◆ WORK TO COMPLETE ◆
With nothing added or dropped, copy the data that follows exactly.

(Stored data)

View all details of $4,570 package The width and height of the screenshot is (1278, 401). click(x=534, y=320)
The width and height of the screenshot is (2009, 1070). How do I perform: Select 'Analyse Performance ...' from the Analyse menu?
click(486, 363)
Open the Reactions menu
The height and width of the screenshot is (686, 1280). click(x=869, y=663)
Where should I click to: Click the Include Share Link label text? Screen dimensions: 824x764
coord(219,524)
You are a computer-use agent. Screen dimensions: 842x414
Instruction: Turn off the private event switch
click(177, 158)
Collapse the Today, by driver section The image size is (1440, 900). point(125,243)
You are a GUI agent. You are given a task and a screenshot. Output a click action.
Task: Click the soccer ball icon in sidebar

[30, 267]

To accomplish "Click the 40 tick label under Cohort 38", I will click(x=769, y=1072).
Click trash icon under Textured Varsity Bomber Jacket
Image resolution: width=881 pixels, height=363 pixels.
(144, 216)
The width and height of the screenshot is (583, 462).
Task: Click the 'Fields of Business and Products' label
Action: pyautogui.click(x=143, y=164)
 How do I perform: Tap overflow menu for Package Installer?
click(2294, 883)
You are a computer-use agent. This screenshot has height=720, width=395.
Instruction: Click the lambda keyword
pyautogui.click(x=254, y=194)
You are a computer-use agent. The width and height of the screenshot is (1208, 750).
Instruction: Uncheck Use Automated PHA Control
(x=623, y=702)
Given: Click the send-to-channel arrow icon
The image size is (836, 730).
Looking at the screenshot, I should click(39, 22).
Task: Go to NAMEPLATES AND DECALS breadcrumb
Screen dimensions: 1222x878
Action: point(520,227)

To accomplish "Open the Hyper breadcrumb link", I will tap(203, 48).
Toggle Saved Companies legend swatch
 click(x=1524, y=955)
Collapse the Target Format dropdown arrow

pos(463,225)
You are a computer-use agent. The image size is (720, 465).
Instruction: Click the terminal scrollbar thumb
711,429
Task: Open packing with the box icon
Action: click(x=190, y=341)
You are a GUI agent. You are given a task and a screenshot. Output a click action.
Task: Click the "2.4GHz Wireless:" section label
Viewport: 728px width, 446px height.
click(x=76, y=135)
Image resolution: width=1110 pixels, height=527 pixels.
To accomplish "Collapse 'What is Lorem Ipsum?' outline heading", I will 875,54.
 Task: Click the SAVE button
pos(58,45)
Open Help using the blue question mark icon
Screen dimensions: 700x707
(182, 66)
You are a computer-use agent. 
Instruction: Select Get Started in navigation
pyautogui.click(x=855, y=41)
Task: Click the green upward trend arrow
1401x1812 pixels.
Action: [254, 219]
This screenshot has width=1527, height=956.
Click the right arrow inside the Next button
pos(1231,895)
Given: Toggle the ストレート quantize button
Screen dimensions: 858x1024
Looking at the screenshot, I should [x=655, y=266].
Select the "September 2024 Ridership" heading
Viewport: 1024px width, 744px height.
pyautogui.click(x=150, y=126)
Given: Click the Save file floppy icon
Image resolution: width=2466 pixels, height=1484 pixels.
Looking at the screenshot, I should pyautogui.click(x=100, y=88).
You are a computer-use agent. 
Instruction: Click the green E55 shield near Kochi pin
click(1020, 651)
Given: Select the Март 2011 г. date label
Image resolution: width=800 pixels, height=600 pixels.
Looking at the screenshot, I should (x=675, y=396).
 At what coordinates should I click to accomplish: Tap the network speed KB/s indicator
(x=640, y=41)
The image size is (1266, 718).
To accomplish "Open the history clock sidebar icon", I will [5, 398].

◆ RESULT FOR THIS TASK ◆
View all details of $4,570 package The width and height of the screenshot is (1278, 401). click(x=534, y=320)
The width and height of the screenshot is (2009, 1070). How do I perform: Select 'Analyse Performance ...' from the Analyse menu?
click(486, 363)
Open the Reactions menu
The height and width of the screenshot is (686, 1280). click(x=869, y=663)
Where should I click to: Click the Include Share Link label text? Screen dimensions: 824x764
coord(219,524)
You are a computer-use agent. Screen dimensions: 842x414
Instruction: Turn off the private event switch
click(177, 158)
Collapse the Today, by driver section The image size is (1440, 900). point(125,243)
You are a GUI agent. You are given a task and a screenshot. Output a click action.
Task: Click the soccer ball icon in sidebar

[30, 267]

To accomplish "Click the 40 tick label under Cohort 38", I will click(x=769, y=1072).
Click trash icon under Textured Varsity Bomber Jacket
Image resolution: width=881 pixels, height=363 pixels.
(144, 216)
The width and height of the screenshot is (583, 462).
Task: Click the 'Fields of Business and Products' label
Action: pyautogui.click(x=143, y=164)
 How do I perform: Tap overflow menu for Package Installer?
click(2294, 883)
You are a computer-use agent. This screenshot has height=720, width=395.
Instruction: Click the lambda keyword
pyautogui.click(x=254, y=194)
You are a computer-use agent. The width and height of the screenshot is (1208, 750).
Instruction: Uncheck Use Automated PHA Control
(x=623, y=702)
Given: Click the send-to-channel arrow icon
The image size is (836, 730).
Looking at the screenshot, I should click(39, 22).
Task: Go to NAMEPLATES AND DECALS breadcrumb
Screen dimensions: 1222x878
Action: point(520,227)

To accomplish "Open the Hyper breadcrumb link", I will tap(203, 48).
Toggle Saved Companies legend swatch
 click(x=1524, y=955)
Collapse the Target Format dropdown arrow

pos(463,225)
You are a computer-use agent. The image size is (720, 465).
Instruction: Click the terminal scrollbar thumb
711,429
Task: Open packing with the box icon
Action: click(x=190, y=341)
You are a GUI agent. You are given a task and a screenshot. Output a click action.
Task: Click the "2.4GHz Wireless:" section label
Viewport: 728px width, 446px height.
click(x=76, y=135)
Image resolution: width=1110 pixels, height=527 pixels.
To accomplish "Collapse 'What is Lorem Ipsum?' outline heading", I will 875,54.
 Task: Click the SAVE button
pos(58,45)
Open Help using the blue question mark icon
Screen dimensions: 700x707
(182, 66)
You are a computer-use agent. 
Instruction: Select Get Started in navigation
pyautogui.click(x=855, y=41)
Task: Click the green upward trend arrow
1401x1812 pixels.
Action: [254, 219]
This screenshot has width=1527, height=956.
Click the right arrow inside the Next button
pos(1231,895)
Given: Toggle the ストレート quantize button
Screen dimensions: 858x1024
Looking at the screenshot, I should [x=655, y=266].
Select the "September 2024 Ridership" heading
Viewport: 1024px width, 744px height.
pyautogui.click(x=150, y=126)
Given: Click the Save file floppy icon
Image resolution: width=2466 pixels, height=1484 pixels.
Looking at the screenshot, I should pyautogui.click(x=100, y=88).
You are a computer-use agent. 
Instruction: Click the green E55 shield near Kochi pin
click(1020, 651)
Given: Select the Март 2011 г. date label
Image resolution: width=800 pixels, height=600 pixels.
Looking at the screenshot, I should (x=675, y=396).
 At what coordinates should I click to accomplish: Tap the network speed KB/s indicator
(x=640, y=41)
The image size is (1266, 718).
To accomplish "Open the history clock sidebar icon", I will [5, 398].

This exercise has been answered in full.